3. Drip Pans Are for More Than Just Flavor
Yes, we definitely love the flavor boost that drip pans give us! Drip pans, though, are for more than just flavor. As much as we love barbecuing, one of our least favorite parts about barbecuing is the cleanup. There can be a mess everywhere, including on the cedar planks of our deck.
The good news is that a drip pan makes the cleanup dramatically easier. Instead of having to get down on our hands and knees to scrub up the deck, we can just take our drip pan out and bring it to our kitchen sink.
Drip Pans Make Grill Cleanup Even Easier
The process can be even smoother if you buy the right drip pan, like the Kick Ash Drip Pan.
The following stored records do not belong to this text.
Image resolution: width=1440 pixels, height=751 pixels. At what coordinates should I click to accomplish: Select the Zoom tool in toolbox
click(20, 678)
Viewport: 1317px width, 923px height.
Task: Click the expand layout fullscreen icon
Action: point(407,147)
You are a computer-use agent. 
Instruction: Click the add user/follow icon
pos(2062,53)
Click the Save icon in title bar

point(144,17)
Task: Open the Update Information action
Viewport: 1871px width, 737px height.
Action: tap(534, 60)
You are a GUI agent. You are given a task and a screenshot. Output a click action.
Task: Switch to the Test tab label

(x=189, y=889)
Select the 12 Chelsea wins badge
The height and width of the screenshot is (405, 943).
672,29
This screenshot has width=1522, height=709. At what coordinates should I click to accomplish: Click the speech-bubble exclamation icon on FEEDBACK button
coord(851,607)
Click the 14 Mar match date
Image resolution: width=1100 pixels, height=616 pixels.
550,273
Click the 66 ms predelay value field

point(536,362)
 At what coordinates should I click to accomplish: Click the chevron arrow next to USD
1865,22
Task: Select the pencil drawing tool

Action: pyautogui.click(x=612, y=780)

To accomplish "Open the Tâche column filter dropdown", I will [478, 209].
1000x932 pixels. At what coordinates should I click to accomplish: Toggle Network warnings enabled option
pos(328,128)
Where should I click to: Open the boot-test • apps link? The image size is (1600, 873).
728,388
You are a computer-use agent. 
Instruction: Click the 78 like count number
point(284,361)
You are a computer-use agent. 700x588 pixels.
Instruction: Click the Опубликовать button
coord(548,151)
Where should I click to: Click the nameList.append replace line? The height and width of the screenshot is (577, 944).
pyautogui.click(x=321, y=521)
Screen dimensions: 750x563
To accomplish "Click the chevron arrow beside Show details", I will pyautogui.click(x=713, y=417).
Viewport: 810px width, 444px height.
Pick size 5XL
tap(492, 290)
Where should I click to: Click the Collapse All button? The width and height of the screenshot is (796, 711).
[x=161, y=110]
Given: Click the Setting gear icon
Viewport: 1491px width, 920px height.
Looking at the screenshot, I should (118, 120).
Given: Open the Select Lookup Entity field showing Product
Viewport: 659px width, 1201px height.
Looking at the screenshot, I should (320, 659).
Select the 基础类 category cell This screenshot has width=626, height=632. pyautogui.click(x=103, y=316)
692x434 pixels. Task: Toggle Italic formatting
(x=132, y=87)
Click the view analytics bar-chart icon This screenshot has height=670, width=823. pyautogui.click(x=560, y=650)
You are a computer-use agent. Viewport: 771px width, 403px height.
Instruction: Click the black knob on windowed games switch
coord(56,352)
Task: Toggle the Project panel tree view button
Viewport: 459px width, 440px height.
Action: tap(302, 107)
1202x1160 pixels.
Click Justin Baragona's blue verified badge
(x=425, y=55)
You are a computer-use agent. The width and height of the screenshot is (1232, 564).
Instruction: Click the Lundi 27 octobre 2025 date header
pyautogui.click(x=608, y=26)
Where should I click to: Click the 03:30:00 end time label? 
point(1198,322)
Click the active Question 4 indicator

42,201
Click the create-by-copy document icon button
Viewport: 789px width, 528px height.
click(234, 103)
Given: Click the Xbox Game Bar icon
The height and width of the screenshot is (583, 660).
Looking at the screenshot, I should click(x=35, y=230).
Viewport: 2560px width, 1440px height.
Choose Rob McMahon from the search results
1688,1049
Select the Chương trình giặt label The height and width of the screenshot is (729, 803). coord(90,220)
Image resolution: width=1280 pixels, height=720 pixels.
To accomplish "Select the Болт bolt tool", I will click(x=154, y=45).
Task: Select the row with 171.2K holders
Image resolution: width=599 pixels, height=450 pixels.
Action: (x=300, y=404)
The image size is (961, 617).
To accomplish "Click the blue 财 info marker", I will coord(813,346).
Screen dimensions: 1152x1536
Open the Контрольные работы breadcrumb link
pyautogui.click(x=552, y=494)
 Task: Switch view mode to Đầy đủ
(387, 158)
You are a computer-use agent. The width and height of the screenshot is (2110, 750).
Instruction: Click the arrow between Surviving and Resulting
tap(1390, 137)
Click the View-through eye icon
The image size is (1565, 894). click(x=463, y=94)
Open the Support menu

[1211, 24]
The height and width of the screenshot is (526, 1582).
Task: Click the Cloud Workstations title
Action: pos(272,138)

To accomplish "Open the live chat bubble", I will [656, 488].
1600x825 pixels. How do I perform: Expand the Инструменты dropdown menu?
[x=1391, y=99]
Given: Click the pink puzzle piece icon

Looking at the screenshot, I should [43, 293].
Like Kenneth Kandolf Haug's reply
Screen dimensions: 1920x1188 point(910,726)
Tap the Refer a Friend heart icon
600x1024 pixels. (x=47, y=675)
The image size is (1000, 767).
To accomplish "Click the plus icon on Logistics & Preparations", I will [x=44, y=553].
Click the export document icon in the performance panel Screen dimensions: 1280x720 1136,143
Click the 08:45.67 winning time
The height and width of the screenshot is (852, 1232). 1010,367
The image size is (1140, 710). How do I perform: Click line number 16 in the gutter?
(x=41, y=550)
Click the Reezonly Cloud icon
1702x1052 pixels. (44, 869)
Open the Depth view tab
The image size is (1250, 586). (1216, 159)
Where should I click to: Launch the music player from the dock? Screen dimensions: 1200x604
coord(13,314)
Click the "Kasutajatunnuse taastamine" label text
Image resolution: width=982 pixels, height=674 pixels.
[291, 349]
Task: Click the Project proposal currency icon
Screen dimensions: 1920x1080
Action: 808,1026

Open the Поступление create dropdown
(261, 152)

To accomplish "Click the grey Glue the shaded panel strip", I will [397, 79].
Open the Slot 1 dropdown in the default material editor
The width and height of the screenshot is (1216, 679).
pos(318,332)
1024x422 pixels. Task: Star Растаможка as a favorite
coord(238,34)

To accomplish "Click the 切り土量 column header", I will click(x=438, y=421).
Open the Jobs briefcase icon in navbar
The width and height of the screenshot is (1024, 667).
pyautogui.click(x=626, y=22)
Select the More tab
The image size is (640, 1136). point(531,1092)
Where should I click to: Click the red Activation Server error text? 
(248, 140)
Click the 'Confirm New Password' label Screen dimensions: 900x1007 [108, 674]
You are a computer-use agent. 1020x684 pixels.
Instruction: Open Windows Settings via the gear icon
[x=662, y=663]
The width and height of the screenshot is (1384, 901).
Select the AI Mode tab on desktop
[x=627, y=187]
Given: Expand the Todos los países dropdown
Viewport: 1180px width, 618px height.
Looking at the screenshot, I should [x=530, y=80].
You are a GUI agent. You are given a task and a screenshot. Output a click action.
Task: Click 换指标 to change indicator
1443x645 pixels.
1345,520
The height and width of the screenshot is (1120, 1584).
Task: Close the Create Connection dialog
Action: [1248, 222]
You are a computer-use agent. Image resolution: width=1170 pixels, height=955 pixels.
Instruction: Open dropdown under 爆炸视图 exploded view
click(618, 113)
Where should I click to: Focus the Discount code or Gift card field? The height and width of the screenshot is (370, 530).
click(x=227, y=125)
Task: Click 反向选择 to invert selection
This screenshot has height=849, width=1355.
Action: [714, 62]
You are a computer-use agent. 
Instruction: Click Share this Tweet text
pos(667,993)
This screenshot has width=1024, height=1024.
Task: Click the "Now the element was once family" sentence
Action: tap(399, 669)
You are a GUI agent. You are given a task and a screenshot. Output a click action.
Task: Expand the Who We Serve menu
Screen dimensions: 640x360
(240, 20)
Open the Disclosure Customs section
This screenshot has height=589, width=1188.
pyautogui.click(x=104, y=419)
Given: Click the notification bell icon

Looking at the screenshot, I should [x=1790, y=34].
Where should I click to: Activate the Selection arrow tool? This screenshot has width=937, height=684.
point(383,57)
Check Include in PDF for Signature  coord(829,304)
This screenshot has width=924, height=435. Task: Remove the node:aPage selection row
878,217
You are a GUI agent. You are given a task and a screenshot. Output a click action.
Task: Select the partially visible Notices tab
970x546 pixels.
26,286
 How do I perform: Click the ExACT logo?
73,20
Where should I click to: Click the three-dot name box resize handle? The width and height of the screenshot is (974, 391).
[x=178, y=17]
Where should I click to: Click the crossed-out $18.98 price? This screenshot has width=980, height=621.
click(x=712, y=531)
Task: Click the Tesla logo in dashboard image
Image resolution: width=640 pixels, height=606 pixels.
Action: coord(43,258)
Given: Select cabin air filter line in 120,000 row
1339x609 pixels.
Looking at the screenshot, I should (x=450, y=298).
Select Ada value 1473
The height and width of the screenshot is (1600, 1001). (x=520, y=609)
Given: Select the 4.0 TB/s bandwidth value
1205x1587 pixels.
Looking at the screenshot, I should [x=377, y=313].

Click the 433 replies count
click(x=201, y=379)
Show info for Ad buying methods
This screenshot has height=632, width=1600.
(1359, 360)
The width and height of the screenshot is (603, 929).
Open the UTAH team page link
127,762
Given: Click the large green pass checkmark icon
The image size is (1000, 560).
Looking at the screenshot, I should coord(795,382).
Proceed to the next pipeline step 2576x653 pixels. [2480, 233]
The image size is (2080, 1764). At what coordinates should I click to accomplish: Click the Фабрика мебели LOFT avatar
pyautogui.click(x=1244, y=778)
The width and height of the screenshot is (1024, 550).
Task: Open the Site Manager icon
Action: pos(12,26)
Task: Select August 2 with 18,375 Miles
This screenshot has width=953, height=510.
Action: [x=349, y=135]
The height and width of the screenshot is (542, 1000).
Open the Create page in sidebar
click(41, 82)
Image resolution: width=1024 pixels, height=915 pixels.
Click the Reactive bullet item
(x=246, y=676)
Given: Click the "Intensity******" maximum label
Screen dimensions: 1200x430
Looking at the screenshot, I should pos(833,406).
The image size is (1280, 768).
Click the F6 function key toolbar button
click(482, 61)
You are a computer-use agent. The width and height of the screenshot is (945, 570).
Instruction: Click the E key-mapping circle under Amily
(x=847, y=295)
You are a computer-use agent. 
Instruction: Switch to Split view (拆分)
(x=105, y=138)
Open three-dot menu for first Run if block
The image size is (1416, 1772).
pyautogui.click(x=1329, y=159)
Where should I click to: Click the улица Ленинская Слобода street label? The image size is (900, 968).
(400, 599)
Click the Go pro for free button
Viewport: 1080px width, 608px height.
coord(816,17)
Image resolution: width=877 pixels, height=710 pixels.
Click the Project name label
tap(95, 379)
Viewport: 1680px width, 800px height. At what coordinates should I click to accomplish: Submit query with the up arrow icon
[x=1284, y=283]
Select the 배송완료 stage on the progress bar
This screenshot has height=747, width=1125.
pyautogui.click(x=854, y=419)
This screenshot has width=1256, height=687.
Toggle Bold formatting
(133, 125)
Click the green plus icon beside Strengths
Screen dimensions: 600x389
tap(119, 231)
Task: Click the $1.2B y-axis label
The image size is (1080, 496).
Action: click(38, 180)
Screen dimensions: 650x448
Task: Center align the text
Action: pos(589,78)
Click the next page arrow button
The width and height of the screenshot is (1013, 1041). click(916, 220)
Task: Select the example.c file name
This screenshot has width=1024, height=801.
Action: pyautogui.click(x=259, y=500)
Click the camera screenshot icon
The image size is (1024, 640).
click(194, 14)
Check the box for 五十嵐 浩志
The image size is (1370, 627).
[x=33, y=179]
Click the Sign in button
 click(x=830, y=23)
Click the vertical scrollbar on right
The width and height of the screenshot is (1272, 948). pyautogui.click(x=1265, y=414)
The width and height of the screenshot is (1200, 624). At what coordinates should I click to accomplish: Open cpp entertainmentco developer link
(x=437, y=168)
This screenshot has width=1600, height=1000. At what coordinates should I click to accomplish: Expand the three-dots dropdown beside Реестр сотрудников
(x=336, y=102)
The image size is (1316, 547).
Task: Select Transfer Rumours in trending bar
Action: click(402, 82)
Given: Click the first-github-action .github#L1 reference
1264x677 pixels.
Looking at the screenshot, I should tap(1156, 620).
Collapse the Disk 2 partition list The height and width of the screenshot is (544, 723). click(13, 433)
We definitely recommend investing in our great stainless steel drip pans instead of a plastic drip pan or a disposable one. Not surprisingly, high heat from a grill and plastic is not always a great combination.
Our Kick Ash Drip Pan is the perfect replacement for Traeger drip pans or the one that comes with your charcoal grill. The cleanup is easier, and Kick Ash drip pans last much longer.
Another great thing about our pan is that it works on almost any grill, assuming you have a minimum two-inch clearance between the cooking grate and heat deflector.
How to Clean Drip Pans After Grilling
After you’ve created a feast for your family and friends, you’ll want to clean up your drip pan too. Our stainless steel drip pan is dishwasher safe, so you can just throw it in the dishwasher and go on your merry way.
However, if you run into cleanup snafus with your drip pan, just use a splash of vinegar or grab some baking soda — both are great at cutting through stubborn grease and unwanted stains.
Branching Out with New Accessories
We all have our favorite things to barbecue and a tried and true method of getting great results. Even great barbecue chefs can benefit from shaking up their routines.
One way to do this is to add a stainless steel Kick Ash Drip Pan. This drip pan will let you add a host of new flavors to your favorite dishes, either with hearty dripping-based gravies or through indirect grilling, and will also make cleanup a breeze.